After trying all combinations of Alpha and Guard thresholds (as shown by the black dots), we can see how the threshold values affect our sensitivity in detecting the true Alpha activity.  The highest sensitivity is in the top-left of this plot, meaning we want the lowest threshold for Alpha detection and the highest threshold for Guard rejection.

Effect on False Alarms:  The desire for high sensitivity, however, must be balanced by the need for a low false alarm rate.  The plot below shows how the threshold values affect the number of false alarms for this data set.  As before, the black "x" shows our current threshold values: 3.5 uV for Alpha, and 2.5 uV for the Guard.  In my previous post, I said that this point resulted in 2 false alarms, and the plot below agrees with that finding.  This plot says that if we want to further lower the false alarm rate, we need to move down and to the right, which is to lower our Guard rejection threshold and to raise the Alpha detection threshold.  This is exactly the opposite direction that was needed to increase our sensitivity.  Again, we're seeing that it is a struggle to optimize sensitivity versus false alarms

After trying all combinations of Alpha and Guard thresholds (as shown by the black dots), we can see how the threshold values affect the number of  false alarms (incorrect detection of non-Alpha activity).  The fewest false alarms are seen in the bottom-right of this plot, meaning we want the highest threshold for Alpha detection and the lowest threshold for Guard rejection.

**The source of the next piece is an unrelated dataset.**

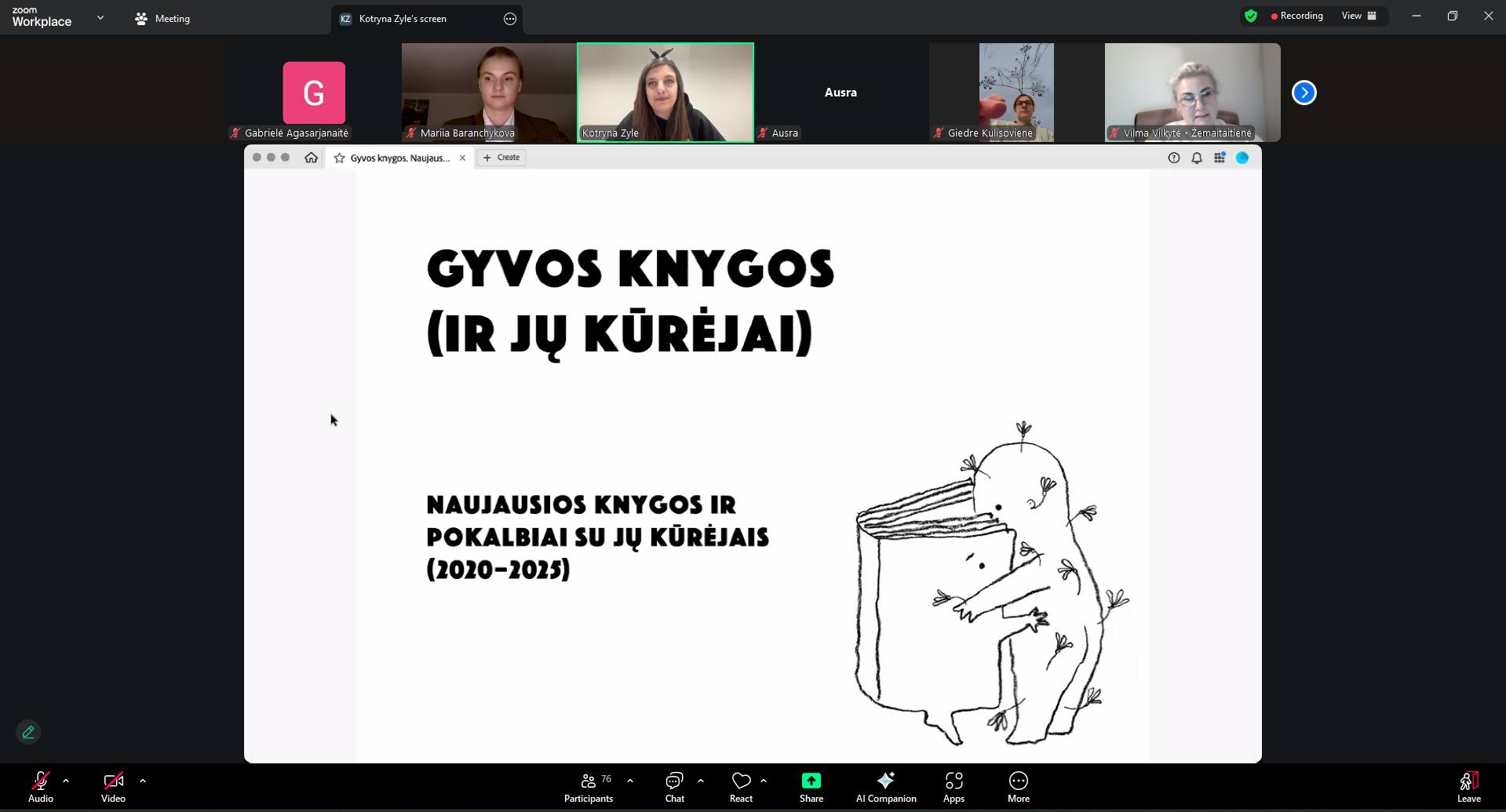Open the More options menu
Screen dimensions: 1506x812
pos(1018,787)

Best Sensitivity for a Given False Alarm Rate:  Given that it is a trade between sensitivity and false alarm rate, how does one choose where to set the detection and rejection thresholds?  One approach would be to simply start by picking a number of false alarms that would seem to be be acceptable.  Then, one can search through the threshold values to find the combination that achieves the best sensitivity at the given false alarm rate.  That's what I did to make the plot below.  I used the dense grid of values before and directly plotted the sensitivity and false alarm count for every combination of threshold values.  Clearly, there is an upper limit running across this plot.  So, I added the green line to define the maximum sensitivity (for this detection algorithm) that can be achieved for any given false alarm rate.

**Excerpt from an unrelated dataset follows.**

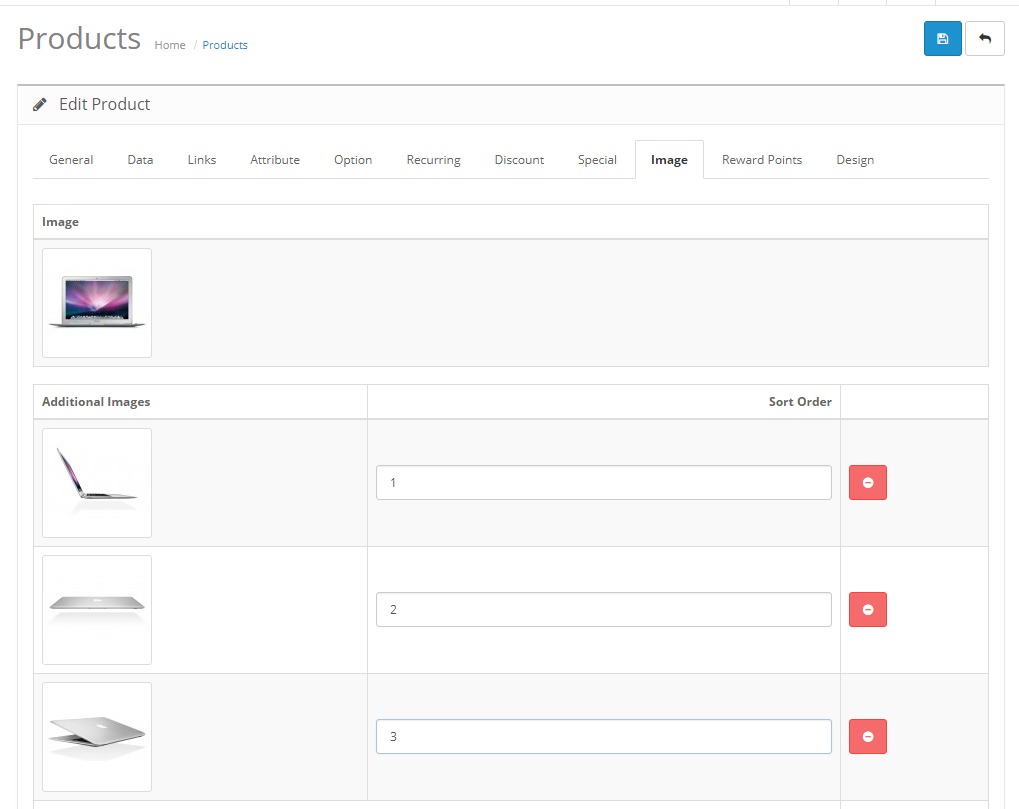Screen dimensions: 1019x809
Task: Remove the first additional image row
Action: 867,483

A plot of the sensitivity versus number of false alarms for every combination of threshold values analyzed earlier.  There is clearly a maximum sensitivity value that occurs for each given false alarm rate.  This is Receiver Operating Characteristic (ROC) curve for this detection algorithm.
ROC Curve:  The green line in the plot above is a very useful tool for understanding the performance of the detection algorithm.  It is so useful that it has a name -- it is the "receiver operating characteristic" (ROC) curve for this detection algorithm.  The name is kinda funny because it originated in World War II during the development of radar.  In radar, one is trying to detect pulses of radio energy that have been reflected off distant aircraft.  When comparing different radar receivers, one can always appear to be more sensitive, though at the cost of increasing the rate of false alarms.  So, they developed the ROC curve as a way to make it easier to understand, compare, and optimize detection systems.  It was such an effective tool, that it has became a core technique in the general field signal detection and classification.

Comparing Alpha Detection Systems:  As an example of how useful it is in comparing detection "systems", the ROC curves below show the performance of "Alpha+Guard" algorithm versus my original "Alpha Only" detection algorithm.  As can be seen, the ROC curve for the Alpha+Guard algorithm is higher at point.  It is superior at any allowed false alarm rate.  Alpha+Guard is clearly superior.  Interestingly, this plot also exposes how the "Alpha Only" algorithm was never able to have less than 10 false alarms in this EEG recording.  If one cares about a low false alarm rate (which I certainly do), the ROC curve exposes this critical information.

ROC curves for two different detection algorithms: "Alpha+Guard" detects in the Alpha band and rejects based on the Guard bands, while "Alpha Only" does not include the rejection based on the Guard band.  The ROC curve for "Alpha+Guard" is higher at all false alarm rates, thereby showing its performance is superior.

Selecting the Operating Point:  The ROC curve is an excellent visualization for deciding which detection algorithm to use.  It is also helpful for understanding where the steepest trade-off exists between sensitivity and false alarms.  For the Alpha+Guard algorithm (unlike the Alpha Only algorithm), we see that the curve is generally quite flat, so there is not a severe penalty in targeting a very low false alarm rate.  As an experiment, let's target zero false alarms.  The plot above tells me that, at zero false alarms, it is possible to achieve a sensitivity of 56%.  Fine.  But what threshold values should I use to get this performance?  The ROC curve itself does not tell me that information.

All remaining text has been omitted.